L’affranchissement de la figure: Germaine Richier au Centre Pompidou

La rétrospective consacrée à la sculpteure française Germaine Richier (1904-1959), première femme artiste exposée de son vivant au Musée d’art moderne, en 1956, nous offre le parcours d’une œuvre depuis la tradition de la statuaire jusqu’à une émancipation du sujet et de la technique.

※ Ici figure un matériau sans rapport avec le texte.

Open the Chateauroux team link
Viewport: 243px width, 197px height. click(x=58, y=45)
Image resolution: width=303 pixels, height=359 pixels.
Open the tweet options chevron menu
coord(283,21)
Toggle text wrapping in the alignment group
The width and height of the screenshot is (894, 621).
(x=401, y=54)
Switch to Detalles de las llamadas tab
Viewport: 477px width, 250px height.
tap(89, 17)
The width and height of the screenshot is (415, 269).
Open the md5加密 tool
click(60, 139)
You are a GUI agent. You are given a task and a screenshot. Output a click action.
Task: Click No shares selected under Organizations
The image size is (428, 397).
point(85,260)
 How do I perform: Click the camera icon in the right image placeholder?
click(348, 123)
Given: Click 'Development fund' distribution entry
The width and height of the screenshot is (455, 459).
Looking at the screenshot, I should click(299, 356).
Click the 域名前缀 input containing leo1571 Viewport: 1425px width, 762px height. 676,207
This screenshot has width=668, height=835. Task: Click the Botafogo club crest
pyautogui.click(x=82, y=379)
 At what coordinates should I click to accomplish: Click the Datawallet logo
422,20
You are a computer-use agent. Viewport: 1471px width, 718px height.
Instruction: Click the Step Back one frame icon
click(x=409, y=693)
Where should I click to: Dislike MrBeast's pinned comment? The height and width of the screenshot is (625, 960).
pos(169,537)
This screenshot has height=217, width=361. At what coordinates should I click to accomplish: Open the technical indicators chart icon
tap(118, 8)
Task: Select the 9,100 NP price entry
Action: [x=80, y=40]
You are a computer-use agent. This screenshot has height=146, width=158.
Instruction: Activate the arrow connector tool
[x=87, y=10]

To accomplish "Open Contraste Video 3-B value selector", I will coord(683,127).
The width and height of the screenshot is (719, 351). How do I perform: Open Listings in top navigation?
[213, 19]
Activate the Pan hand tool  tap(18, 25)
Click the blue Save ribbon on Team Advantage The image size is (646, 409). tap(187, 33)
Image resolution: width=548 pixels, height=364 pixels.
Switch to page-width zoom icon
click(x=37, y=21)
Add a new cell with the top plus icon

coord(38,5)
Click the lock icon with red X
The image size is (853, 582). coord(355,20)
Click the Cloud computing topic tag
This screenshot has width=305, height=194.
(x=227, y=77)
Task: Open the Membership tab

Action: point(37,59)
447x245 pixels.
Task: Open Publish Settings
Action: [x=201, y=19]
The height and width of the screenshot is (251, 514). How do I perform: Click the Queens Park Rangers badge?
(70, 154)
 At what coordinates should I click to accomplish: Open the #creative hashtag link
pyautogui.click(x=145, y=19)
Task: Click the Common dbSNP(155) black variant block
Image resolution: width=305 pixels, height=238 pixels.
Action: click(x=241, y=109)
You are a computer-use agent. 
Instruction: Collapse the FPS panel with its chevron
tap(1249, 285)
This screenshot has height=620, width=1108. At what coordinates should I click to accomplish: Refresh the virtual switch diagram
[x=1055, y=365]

Plongée dans l’univers fantastique, parfois cocasse, toujours puissant, de Germaine Richier

Plongée dans l’univers fantastique, parfois cocasse, toujours puissant, de Germaine Richier Photo: Hélène Mauri

Germaine Richier a étudié dans l’atelier du sculpteur Bourdelle, lui-même élève de Rodin. Nous ne sommes donc pas étonnés par la puissance de ses bustes et de ses statues, par une audace et un académisme, qui font de la sculpture un art noble, fort de l’antique, mais aussi des avancées de Rodin. „L’Homme qui marche“ de Rodin est repris autrement par Germaine Richier, dans une attitude peu assurée, alors que celui de Rodin était débauche d’énergie. Que l’on se souvienne, Rodin, dans un accès de colère, parce qu’on lui avait reproché pour „L’Âge d’airain“ d’avoir pratiqué un moulage, tant son sujet semblait parfait, avait mutilé sa sculpture, et „L’Homme qui marche“ propulse la masse puissante d’un homme sans tête. Cet homme qui marche, nous le retrouvons également chez Giacometti, avec ses longues et fines lames, ces figures humaines penchées sur leur sort. Chez Germaine Richier, l’ontologie est aussi de mise, il s’agit avant tout de faire émerger le sujet, comme au jour de la Création. Et c’est merveille de percevoir le souffle de ces bronzes, la fragilité de l’existence à l’aune d’un visage, d’un corps, à la fois massif, offert et abandonné. Il s’agit à la fois d’une vérité singulière et universelle.